### Exercise
Please copy the following records again, reproducing every line exactly as it is.

### Input rows
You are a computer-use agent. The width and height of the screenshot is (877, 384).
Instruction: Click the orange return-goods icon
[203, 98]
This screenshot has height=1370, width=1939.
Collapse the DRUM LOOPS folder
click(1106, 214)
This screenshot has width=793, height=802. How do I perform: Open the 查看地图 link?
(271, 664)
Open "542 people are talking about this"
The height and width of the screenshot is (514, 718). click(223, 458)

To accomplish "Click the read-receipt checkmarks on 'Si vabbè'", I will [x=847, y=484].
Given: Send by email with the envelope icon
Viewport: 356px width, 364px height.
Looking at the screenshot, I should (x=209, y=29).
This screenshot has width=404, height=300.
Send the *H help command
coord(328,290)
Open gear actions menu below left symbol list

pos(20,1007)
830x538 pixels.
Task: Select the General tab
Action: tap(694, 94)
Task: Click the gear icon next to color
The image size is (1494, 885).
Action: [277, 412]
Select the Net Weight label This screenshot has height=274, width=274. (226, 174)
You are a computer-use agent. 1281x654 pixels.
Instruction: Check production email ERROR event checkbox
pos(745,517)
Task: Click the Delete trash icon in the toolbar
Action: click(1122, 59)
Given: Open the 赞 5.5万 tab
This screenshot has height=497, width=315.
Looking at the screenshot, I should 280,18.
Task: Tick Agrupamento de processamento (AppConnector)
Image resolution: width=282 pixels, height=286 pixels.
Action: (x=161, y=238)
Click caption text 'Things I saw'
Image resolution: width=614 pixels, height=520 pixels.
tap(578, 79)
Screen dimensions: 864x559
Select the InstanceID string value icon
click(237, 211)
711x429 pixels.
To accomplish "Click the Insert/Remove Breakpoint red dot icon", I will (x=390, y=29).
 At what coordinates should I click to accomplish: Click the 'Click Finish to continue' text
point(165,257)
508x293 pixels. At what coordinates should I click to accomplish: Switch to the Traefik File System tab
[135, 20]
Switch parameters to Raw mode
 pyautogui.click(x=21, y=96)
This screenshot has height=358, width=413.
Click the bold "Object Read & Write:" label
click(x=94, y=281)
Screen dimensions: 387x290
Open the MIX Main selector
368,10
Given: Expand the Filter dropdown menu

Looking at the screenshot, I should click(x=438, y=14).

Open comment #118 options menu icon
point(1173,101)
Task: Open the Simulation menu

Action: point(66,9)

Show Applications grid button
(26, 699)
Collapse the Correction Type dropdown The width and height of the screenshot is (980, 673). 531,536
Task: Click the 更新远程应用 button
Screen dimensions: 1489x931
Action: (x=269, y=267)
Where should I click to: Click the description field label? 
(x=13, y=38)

### Solution to the exercise
You are a computer-use agent. The width and height of the screenshot is (877, 384).
Instruction: Click the orange return-goods icon
[203, 98]
This screenshot has height=1370, width=1939.
Collapse the DRUM LOOPS folder
click(1106, 214)
This screenshot has width=793, height=802. How do I perform: Open the 查看地图 link?
(271, 664)
Open "542 people are talking about this"
The height and width of the screenshot is (514, 718). click(223, 458)

To accomplish "Click the read-receipt checkmarks on 'Si vabbè'", I will [x=847, y=484].
Given: Send by email with the envelope icon
Viewport: 356px width, 364px height.
Looking at the screenshot, I should (x=209, y=29).
This screenshot has width=404, height=300.
Send the *H help command
coord(328,290)
Open gear actions menu below left symbol list

pos(20,1007)
830x538 pixels.
Task: Select the General tab
Action: tap(694, 94)
Task: Click the gear icon next to color
The image size is (1494, 885).
Action: [277, 412]
Select the Net Weight label This screenshot has height=274, width=274. (226, 174)
You are a computer-use agent. 1281x654 pixels.
Instruction: Check production email ERROR event checkbox
pos(745,517)
Task: Click the Delete trash icon in the toolbar
Action: click(1122, 59)
Given: Open the 赞 5.5万 tab
This screenshot has height=497, width=315.
Looking at the screenshot, I should 280,18.
Task: Tick Agrupamento de processamento (AppConnector)
Image resolution: width=282 pixels, height=286 pixels.
Action: (x=161, y=238)
Click caption text 'Things I saw'
Image resolution: width=614 pixels, height=520 pixels.
tap(578, 79)
Screen dimensions: 864x559
Select the InstanceID string value icon
click(237, 211)
711x429 pixels.
To accomplish "Click the Insert/Remove Breakpoint red dot icon", I will (x=390, y=29).
 At what coordinates should I click to accomplish: Click the 'Click Finish to continue' text
point(165,257)
508x293 pixels. At what coordinates should I click to accomplish: Switch to the Traefik File System tab
[135, 20]
Switch parameters to Raw mode
 pyautogui.click(x=21, y=96)
This screenshot has height=358, width=413.
Click the bold "Object Read & Write:" label
click(x=94, y=281)
Screen dimensions: 387x290
Open the MIX Main selector
368,10
Given: Expand the Filter dropdown menu

Looking at the screenshot, I should click(x=438, y=14).

Open comment #118 options menu icon
point(1173,101)
Task: Open the Simulation menu

Action: point(66,9)

Show Applications grid button
(26, 699)
Collapse the Correction Type dropdown The width and height of the screenshot is (980, 673). 531,536
Task: Click the 更新远程应用 button
Screen dimensions: 1489x931
Action: (x=269, y=267)
Where should I click to: Click the description field label? 
(x=13, y=38)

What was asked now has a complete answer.